◆ WHAT THE EXERCISE ASKS ◆
Make an exact copy of every entry.

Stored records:

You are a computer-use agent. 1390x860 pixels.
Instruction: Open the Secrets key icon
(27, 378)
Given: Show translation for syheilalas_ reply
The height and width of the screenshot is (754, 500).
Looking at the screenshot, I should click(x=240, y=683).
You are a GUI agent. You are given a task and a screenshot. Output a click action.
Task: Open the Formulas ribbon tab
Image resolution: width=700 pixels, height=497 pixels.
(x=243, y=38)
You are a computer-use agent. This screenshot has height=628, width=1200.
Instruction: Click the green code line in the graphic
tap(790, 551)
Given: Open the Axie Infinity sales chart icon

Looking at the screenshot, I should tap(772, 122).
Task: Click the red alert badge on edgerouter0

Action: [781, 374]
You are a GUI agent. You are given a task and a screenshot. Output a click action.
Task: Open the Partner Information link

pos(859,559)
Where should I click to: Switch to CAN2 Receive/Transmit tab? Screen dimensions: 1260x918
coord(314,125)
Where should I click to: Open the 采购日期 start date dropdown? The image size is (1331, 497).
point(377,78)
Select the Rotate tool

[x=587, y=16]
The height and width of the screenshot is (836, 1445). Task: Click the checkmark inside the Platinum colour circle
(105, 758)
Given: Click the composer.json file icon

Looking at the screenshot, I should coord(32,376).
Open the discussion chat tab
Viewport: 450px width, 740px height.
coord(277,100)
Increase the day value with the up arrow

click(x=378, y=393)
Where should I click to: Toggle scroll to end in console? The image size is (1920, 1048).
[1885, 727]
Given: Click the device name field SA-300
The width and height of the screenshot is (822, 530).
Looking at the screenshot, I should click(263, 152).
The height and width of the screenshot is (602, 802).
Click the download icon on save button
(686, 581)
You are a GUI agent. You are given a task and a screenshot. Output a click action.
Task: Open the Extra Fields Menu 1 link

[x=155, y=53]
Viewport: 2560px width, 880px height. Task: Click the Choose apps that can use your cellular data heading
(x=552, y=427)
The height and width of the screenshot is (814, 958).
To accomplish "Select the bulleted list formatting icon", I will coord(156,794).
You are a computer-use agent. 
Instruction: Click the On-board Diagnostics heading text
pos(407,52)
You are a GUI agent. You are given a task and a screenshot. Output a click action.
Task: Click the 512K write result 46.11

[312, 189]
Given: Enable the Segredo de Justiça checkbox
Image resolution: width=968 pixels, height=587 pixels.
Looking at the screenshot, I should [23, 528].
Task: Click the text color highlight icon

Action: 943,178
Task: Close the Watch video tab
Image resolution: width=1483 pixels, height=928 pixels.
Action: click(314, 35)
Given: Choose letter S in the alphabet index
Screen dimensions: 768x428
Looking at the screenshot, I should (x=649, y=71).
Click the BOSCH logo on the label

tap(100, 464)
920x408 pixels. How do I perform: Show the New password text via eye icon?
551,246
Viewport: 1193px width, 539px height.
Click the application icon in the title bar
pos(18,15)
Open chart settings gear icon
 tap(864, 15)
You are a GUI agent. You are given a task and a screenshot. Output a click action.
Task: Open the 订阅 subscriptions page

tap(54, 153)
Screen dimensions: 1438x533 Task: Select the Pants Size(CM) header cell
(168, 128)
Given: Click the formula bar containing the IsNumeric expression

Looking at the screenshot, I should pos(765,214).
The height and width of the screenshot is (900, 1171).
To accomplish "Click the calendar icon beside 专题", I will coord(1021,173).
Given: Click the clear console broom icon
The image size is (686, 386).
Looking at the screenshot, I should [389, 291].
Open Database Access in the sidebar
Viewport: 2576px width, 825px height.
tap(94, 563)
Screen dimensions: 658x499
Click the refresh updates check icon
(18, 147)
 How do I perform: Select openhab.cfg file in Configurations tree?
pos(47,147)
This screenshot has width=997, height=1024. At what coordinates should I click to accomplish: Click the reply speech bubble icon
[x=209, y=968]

◆ TASK RESULT ◆
You are a computer-use agent. 1390x860 pixels.
Instruction: Open the Secrets key icon
(27, 378)
Given: Show translation for syheilalas_ reply
The height and width of the screenshot is (754, 500).
Looking at the screenshot, I should click(x=240, y=683).
You are a GUI agent. You are given a task and a screenshot. Output a click action.
Task: Open the Formulas ribbon tab
Image resolution: width=700 pixels, height=497 pixels.
(x=243, y=38)
You are a computer-use agent. This screenshot has height=628, width=1200.
Instruction: Click the green code line in the graphic
tap(790, 551)
Given: Open the Axie Infinity sales chart icon

Looking at the screenshot, I should tap(772, 122).
Task: Click the red alert badge on edgerouter0

Action: [781, 374]
You are a GUI agent. You are given a task and a screenshot. Output a click action.
Task: Open the Partner Information link

pos(859,559)
Where should I click to: Switch to CAN2 Receive/Transmit tab? Screen dimensions: 1260x918
coord(314,125)
Where should I click to: Open the 采购日期 start date dropdown? The image size is (1331, 497).
point(377,78)
Select the Rotate tool

[x=587, y=16]
The height and width of the screenshot is (836, 1445). Task: Click the checkmark inside the Platinum colour circle
(105, 758)
Given: Click the composer.json file icon

Looking at the screenshot, I should coord(32,376).
Open the discussion chat tab
Viewport: 450px width, 740px height.
coord(277,100)
Increase the day value with the up arrow

click(x=378, y=393)
Where should I click to: Toggle scroll to end in console? The image size is (1920, 1048).
[1885, 727]
Given: Click the device name field SA-300
The width and height of the screenshot is (822, 530).
Looking at the screenshot, I should click(263, 152).
The height and width of the screenshot is (602, 802).
Click the download icon on save button
(686, 581)
You are a GUI agent. You are given a task and a screenshot. Output a click action.
Task: Open the Extra Fields Menu 1 link

[x=155, y=53]
Viewport: 2560px width, 880px height. Task: Click the Choose apps that can use your cellular data heading
(x=552, y=427)
The height and width of the screenshot is (814, 958).
To accomplish "Select the bulleted list formatting icon", I will coord(156,794).
You are a computer-use agent. 
Instruction: Click the On-board Diagnostics heading text
pos(407,52)
You are a GUI agent. You are given a task and a screenshot. Output a click action.
Task: Click the 512K write result 46.11

[312, 189]
Given: Enable the Segredo de Justiça checkbox
Image resolution: width=968 pixels, height=587 pixels.
Looking at the screenshot, I should [23, 528].
Task: Click the text color highlight icon

Action: 943,178
Task: Close the Watch video tab
Image resolution: width=1483 pixels, height=928 pixels.
Action: click(314, 35)
Given: Choose letter S in the alphabet index
Screen dimensions: 768x428
Looking at the screenshot, I should (x=649, y=71).
Click the BOSCH logo on the label

tap(100, 464)
920x408 pixels. How do I perform: Show the New password text via eye icon?
551,246
Viewport: 1193px width, 539px height.
Click the application icon in the title bar
pos(18,15)
Open chart settings gear icon
 tap(864, 15)
You are a GUI agent. You are given a task and a screenshot. Output a click action.
Task: Open the 订阅 subscriptions page

tap(54, 153)
Screen dimensions: 1438x533 Task: Select the Pants Size(CM) header cell
(168, 128)
Given: Click the formula bar containing the IsNumeric expression

Looking at the screenshot, I should pos(765,214).
The height and width of the screenshot is (900, 1171).
To accomplish "Click the calendar icon beside 专题", I will coord(1021,173).
Given: Click the clear console broom icon
The image size is (686, 386).
Looking at the screenshot, I should [389, 291].
Open Database Access in the sidebar
Viewport: 2576px width, 825px height.
tap(94, 563)
Screen dimensions: 658x499
Click the refresh updates check icon
(18, 147)
 How do I perform: Select openhab.cfg file in Configurations tree?
pos(47,147)
This screenshot has width=997, height=1024. At what coordinates should I click to accomplish: Click the reply speech bubble icon
[x=209, y=968]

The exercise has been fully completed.